===== TASK INPUTS =====
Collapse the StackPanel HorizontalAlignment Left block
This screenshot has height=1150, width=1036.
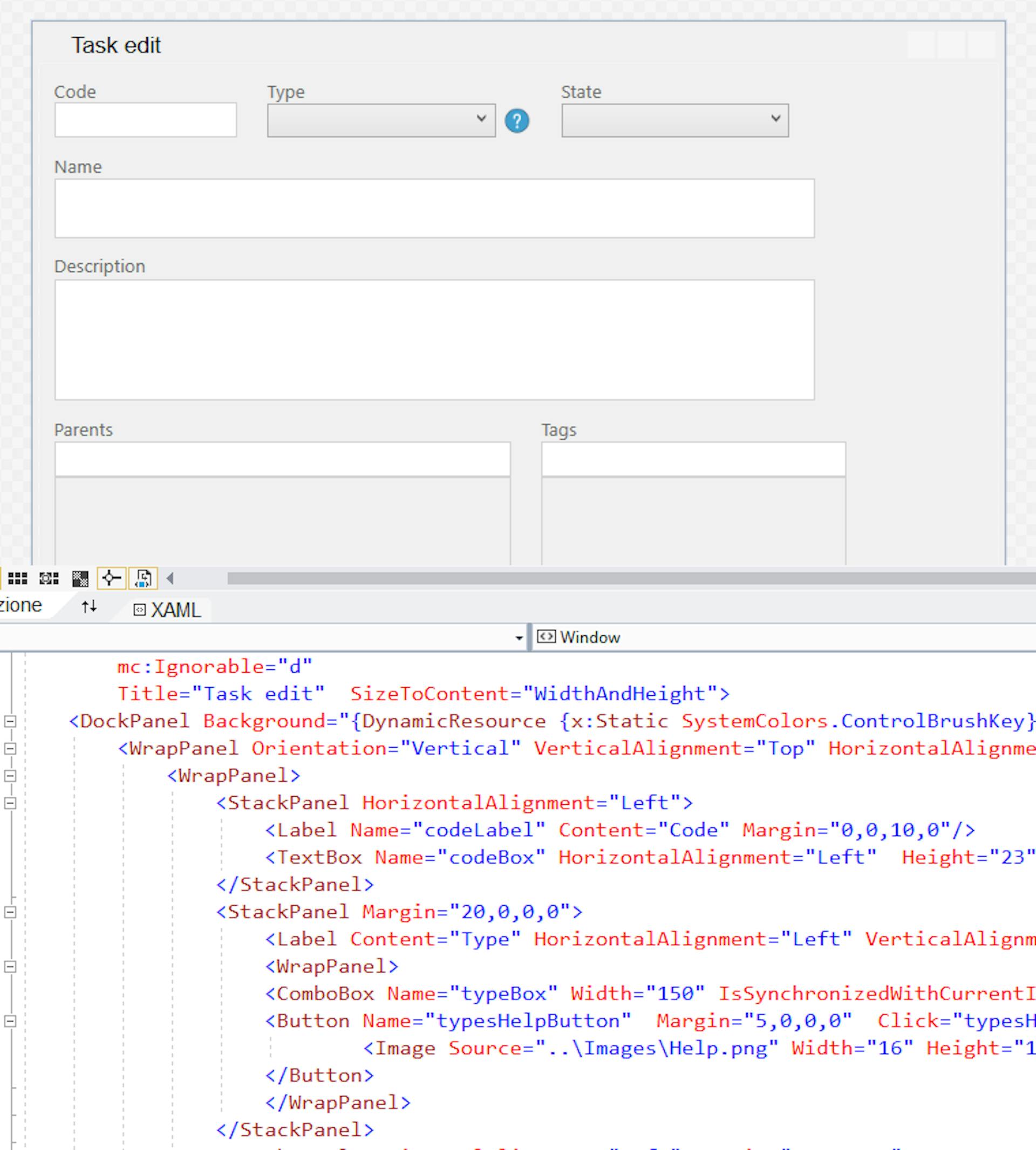(x=10, y=803)
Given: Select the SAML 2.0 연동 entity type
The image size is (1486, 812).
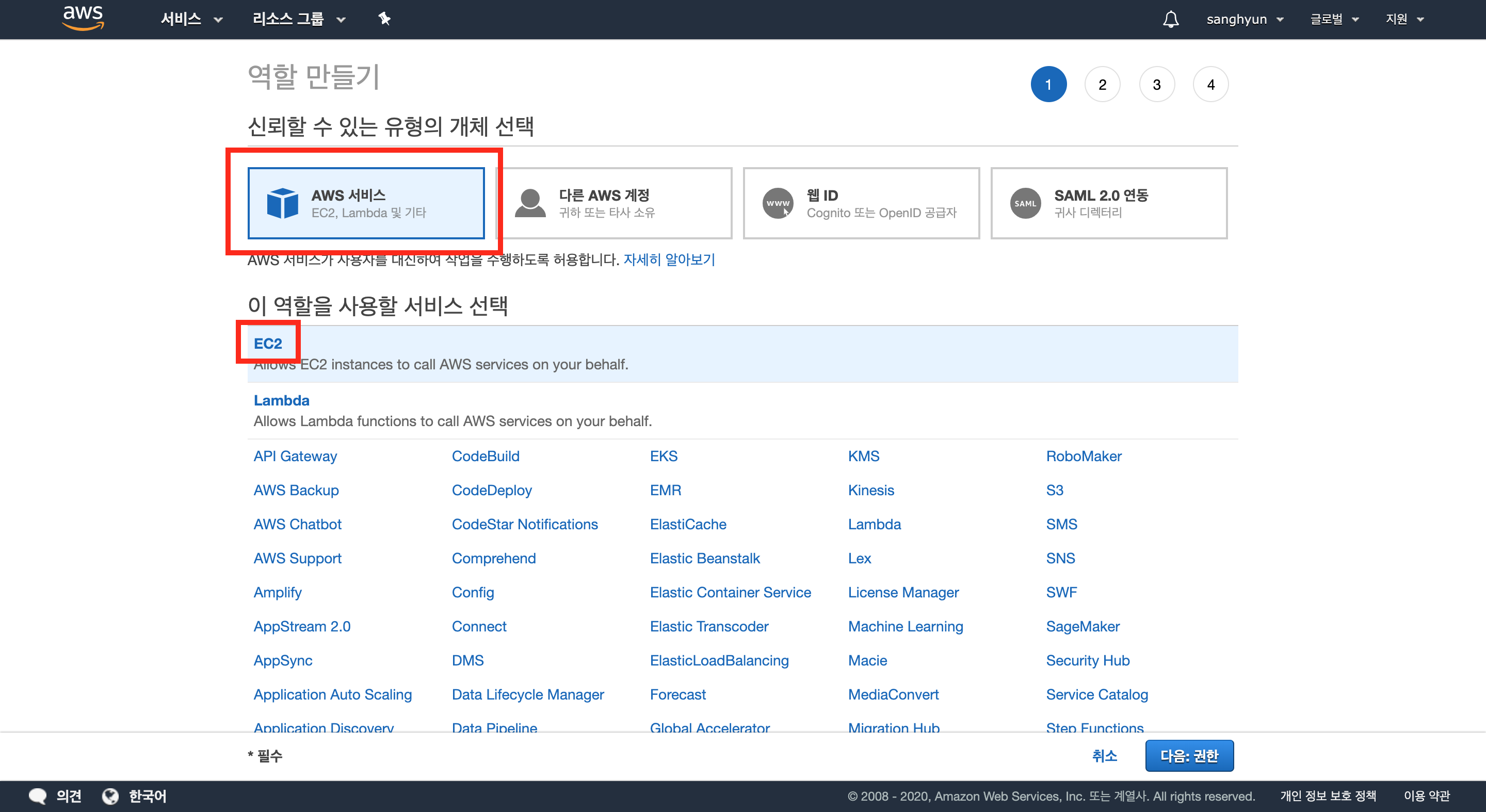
=====
* _REQUIRED WORK_
Output the full material exactly as given, without its pictures.

* _THE COMPLETED TASK_
Collapse the StackPanel HorizontalAlignment Left block
This screenshot has height=1150, width=1036.
(x=10, y=803)
Given: Select the SAML 2.0 연동 entity type
The image size is (1486, 812).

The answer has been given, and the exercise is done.